## [What is expected]
Two lines in the data below mark the range: the one with "Obnovitelné zdroje (58, 196)" and the one with "jaderná energetika". Return both, along with every line between them, exactly.

## [Data shown]

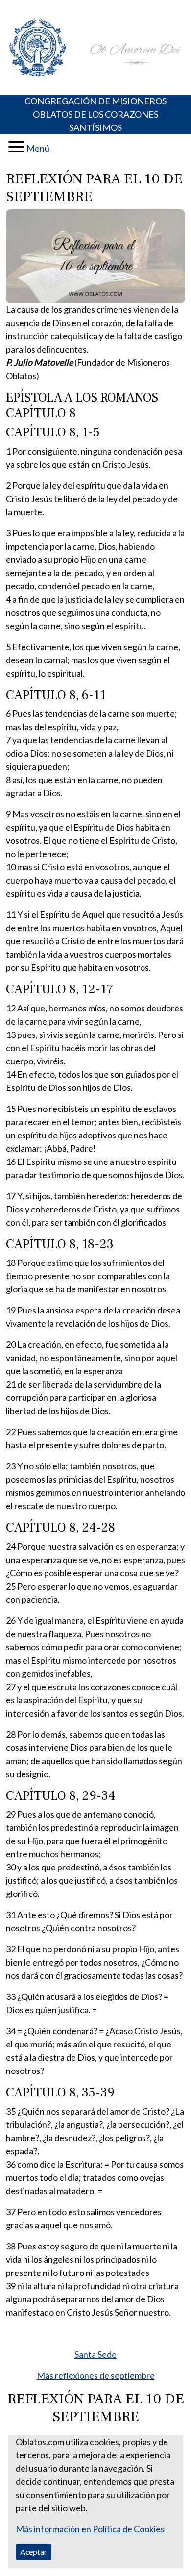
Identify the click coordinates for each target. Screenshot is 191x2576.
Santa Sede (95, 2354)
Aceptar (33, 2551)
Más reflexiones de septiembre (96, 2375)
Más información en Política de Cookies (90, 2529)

==

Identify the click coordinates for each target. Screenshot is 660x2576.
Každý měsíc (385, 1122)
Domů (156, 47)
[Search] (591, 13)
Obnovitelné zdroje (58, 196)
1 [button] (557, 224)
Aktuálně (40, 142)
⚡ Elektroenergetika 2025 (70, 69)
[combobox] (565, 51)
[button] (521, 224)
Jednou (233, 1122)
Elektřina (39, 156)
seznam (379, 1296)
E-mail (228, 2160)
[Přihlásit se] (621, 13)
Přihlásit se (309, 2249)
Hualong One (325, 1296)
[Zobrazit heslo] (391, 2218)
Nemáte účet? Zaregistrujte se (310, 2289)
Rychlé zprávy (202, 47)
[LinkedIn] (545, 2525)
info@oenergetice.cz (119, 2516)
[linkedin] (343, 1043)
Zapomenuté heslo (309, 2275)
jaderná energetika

## [Written answer]
Obnovitelné zdroje (58, 196)
1 [button] (557, 224)
Aktuálně (40, 142)
⚡ Elektroenergetika 2025 (70, 69)
[combobox] (565, 51)
[button] (521, 224)
Jednou (233, 1122)
Elektřina (39, 156)
seznam (379, 1296)
E-mail (228, 2160)
[Přihlásit se] (621, 13)
Přihlásit se (309, 2249)
Hualong One (325, 1296)
[Zobrazit heslo] (391, 2218)
Nemáte účet? Zaregistrujte se (310, 2289)
Rychlé zprávy (202, 47)
[LinkedIn] (545, 2525)
info@oenergetice.cz (119, 2516)
[linkedin] (343, 1043)
Zapomenuté heslo (309, 2275)
jaderná energetika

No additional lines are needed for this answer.